_Records_
------------------------

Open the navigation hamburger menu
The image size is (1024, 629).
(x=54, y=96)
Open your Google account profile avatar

------------------------

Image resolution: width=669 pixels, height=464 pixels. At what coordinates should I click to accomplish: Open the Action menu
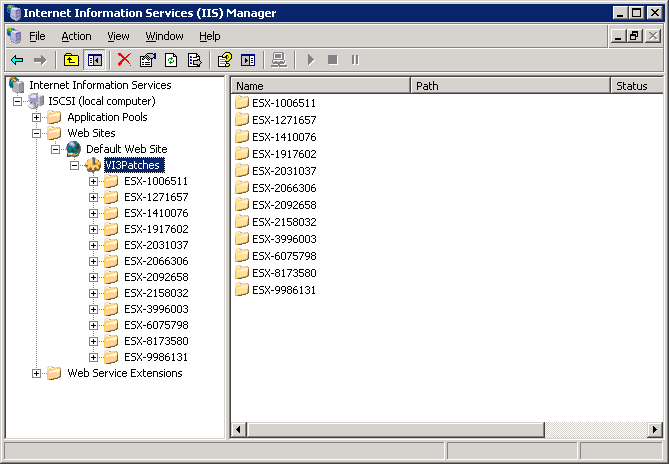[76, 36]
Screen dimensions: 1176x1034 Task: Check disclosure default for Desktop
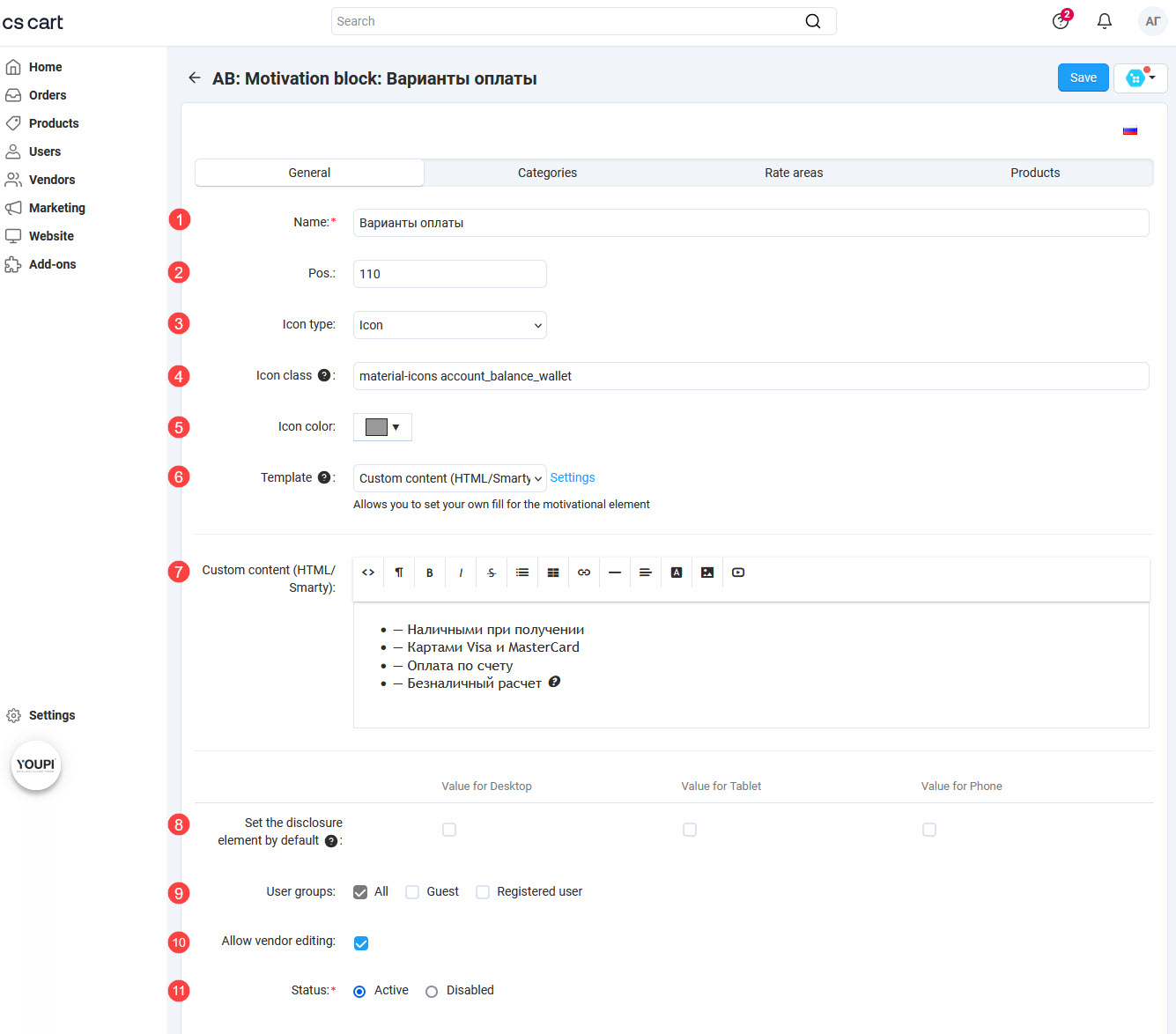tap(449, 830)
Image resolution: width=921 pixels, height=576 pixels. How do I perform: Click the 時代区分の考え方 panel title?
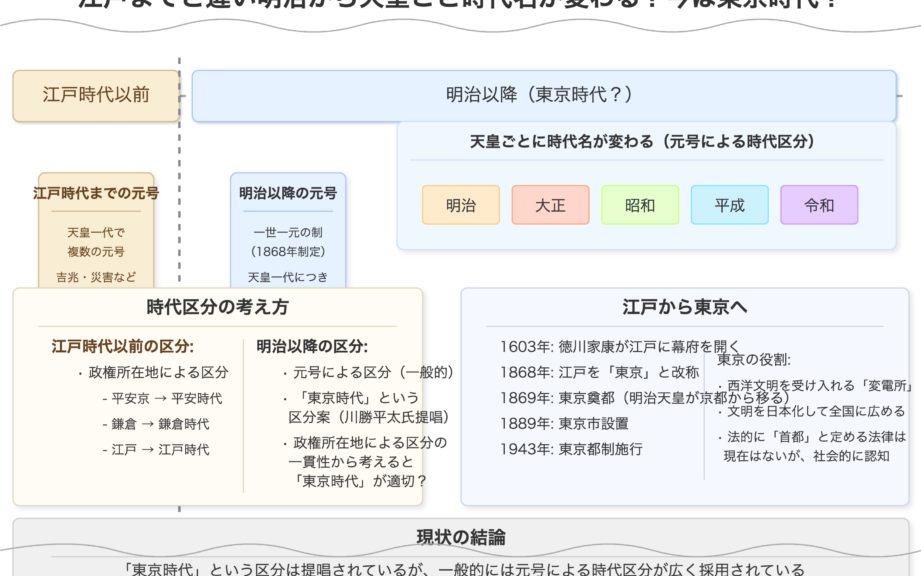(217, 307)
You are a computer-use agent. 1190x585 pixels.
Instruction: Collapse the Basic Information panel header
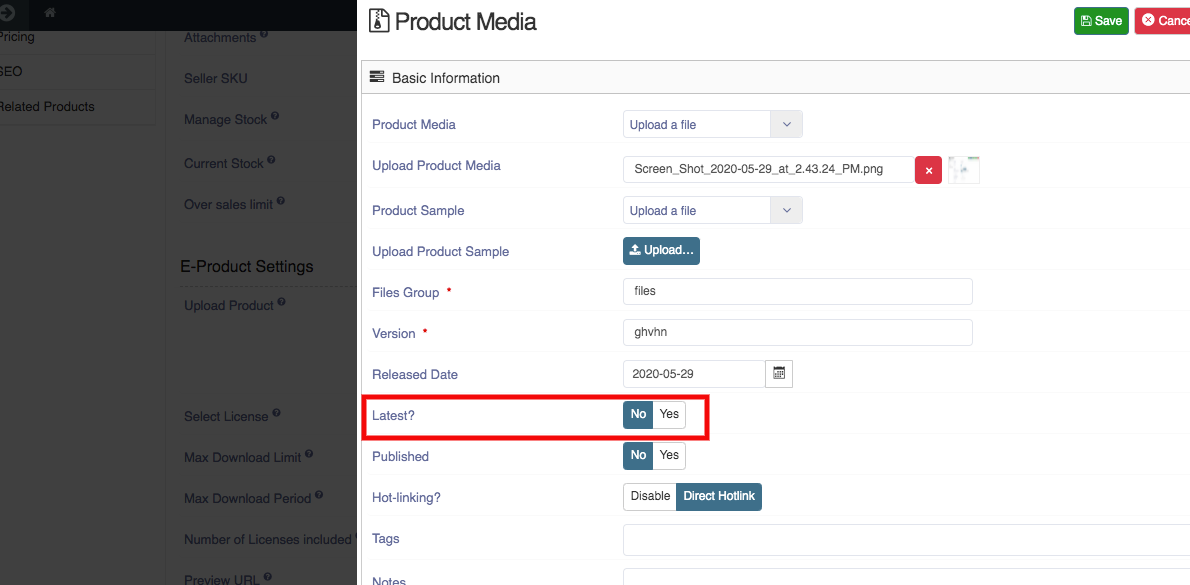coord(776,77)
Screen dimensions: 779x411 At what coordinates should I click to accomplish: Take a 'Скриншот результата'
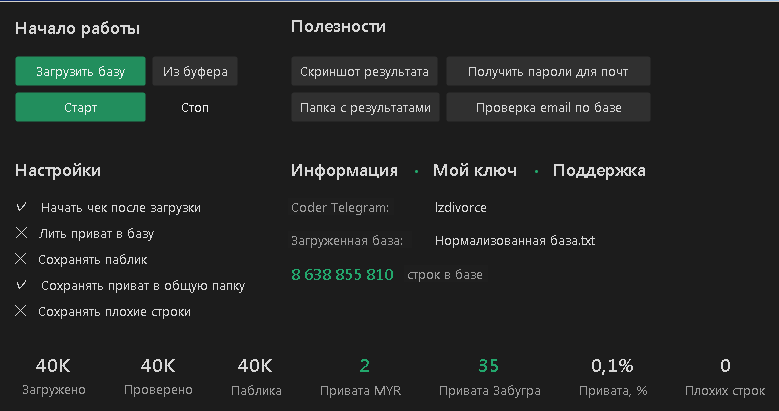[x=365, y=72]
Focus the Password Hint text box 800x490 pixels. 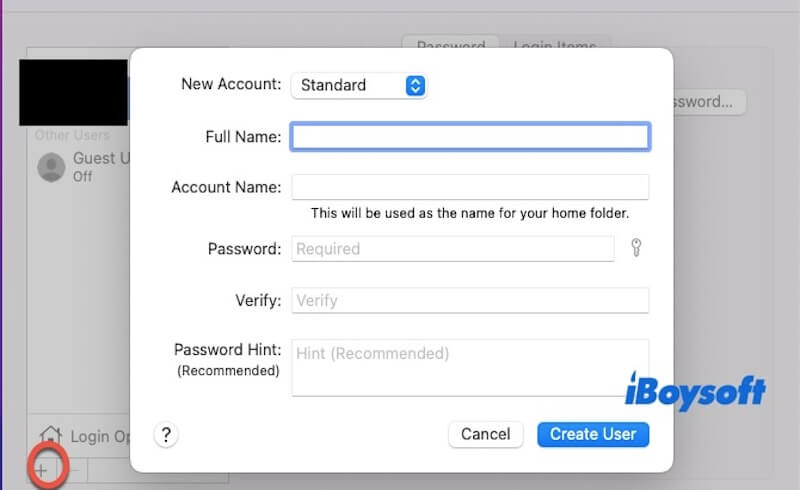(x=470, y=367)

------------------------

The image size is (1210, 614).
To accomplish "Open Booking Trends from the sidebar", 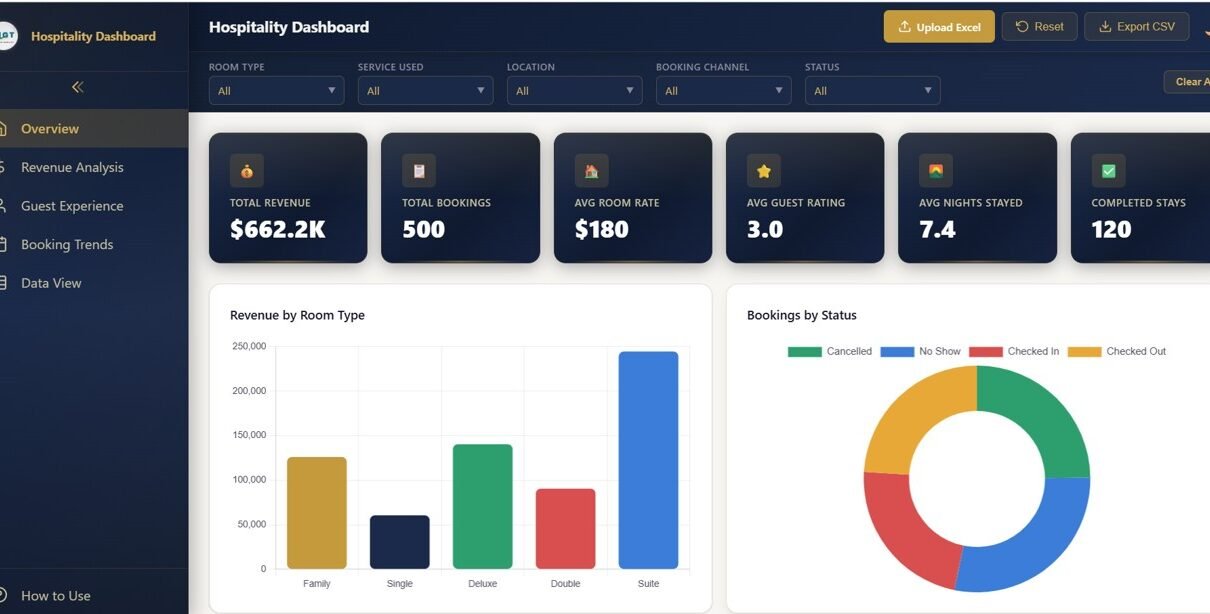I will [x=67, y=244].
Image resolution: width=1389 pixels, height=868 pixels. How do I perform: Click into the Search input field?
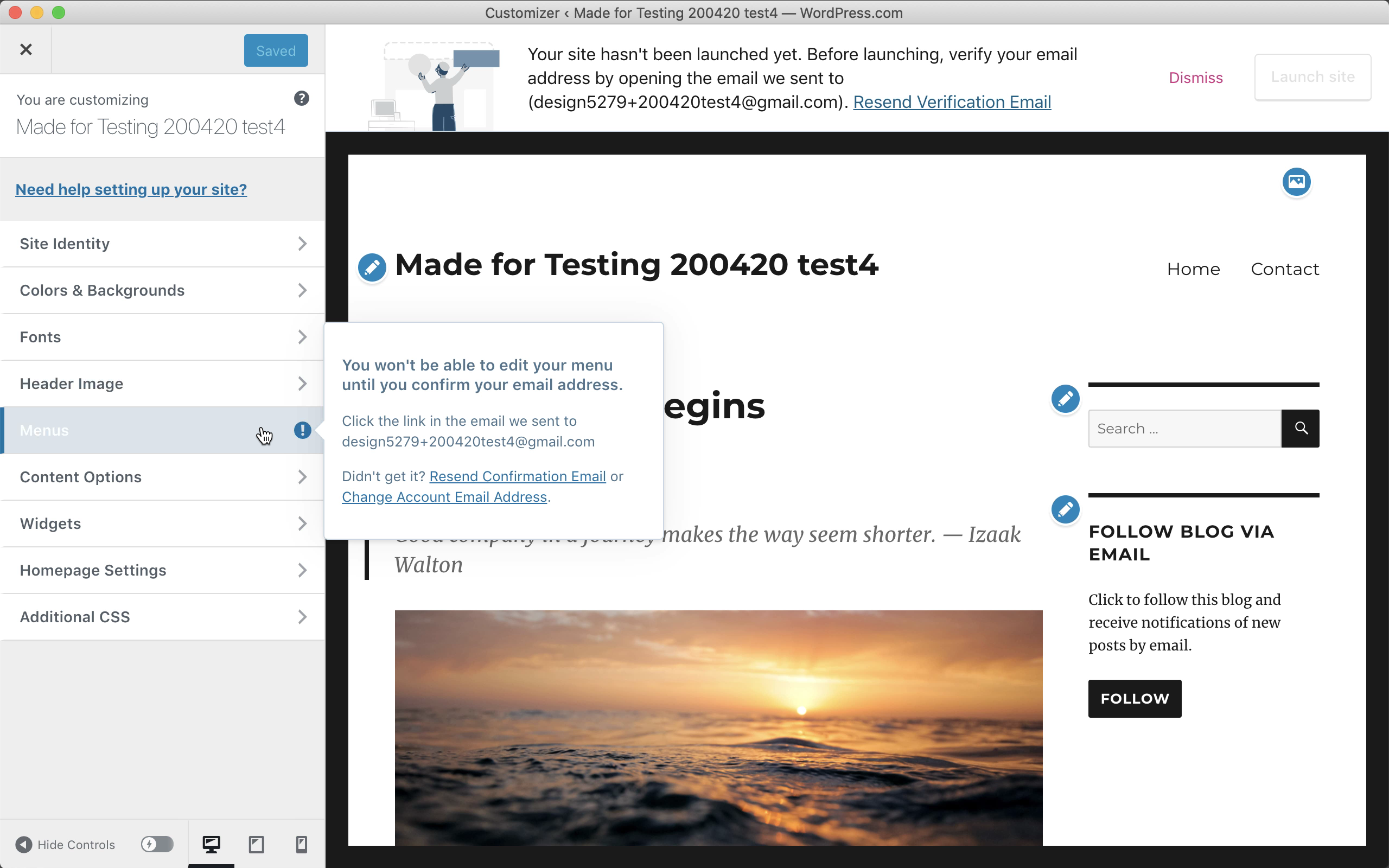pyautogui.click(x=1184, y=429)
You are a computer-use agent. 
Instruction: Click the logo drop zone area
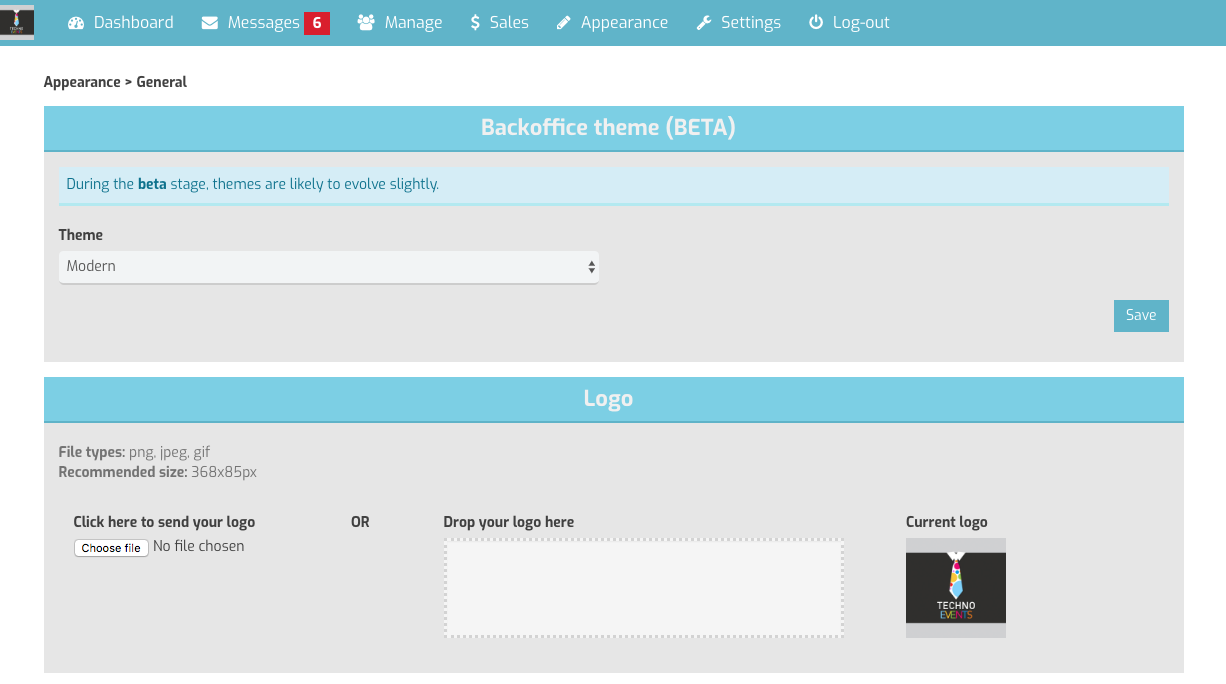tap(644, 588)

------------------------

_The exercise_
Please rewrite the entries from the line containing "Open the navigation hamburger menu" through the line containing "Open your Google account profile avatar", swapping "hamburger menu" for "side menu" and leaving everything else unchanged.

_Task solution_
Open the navigation side menu
The image size is (1024, 629).
(x=54, y=96)
Open your Google account profile avatar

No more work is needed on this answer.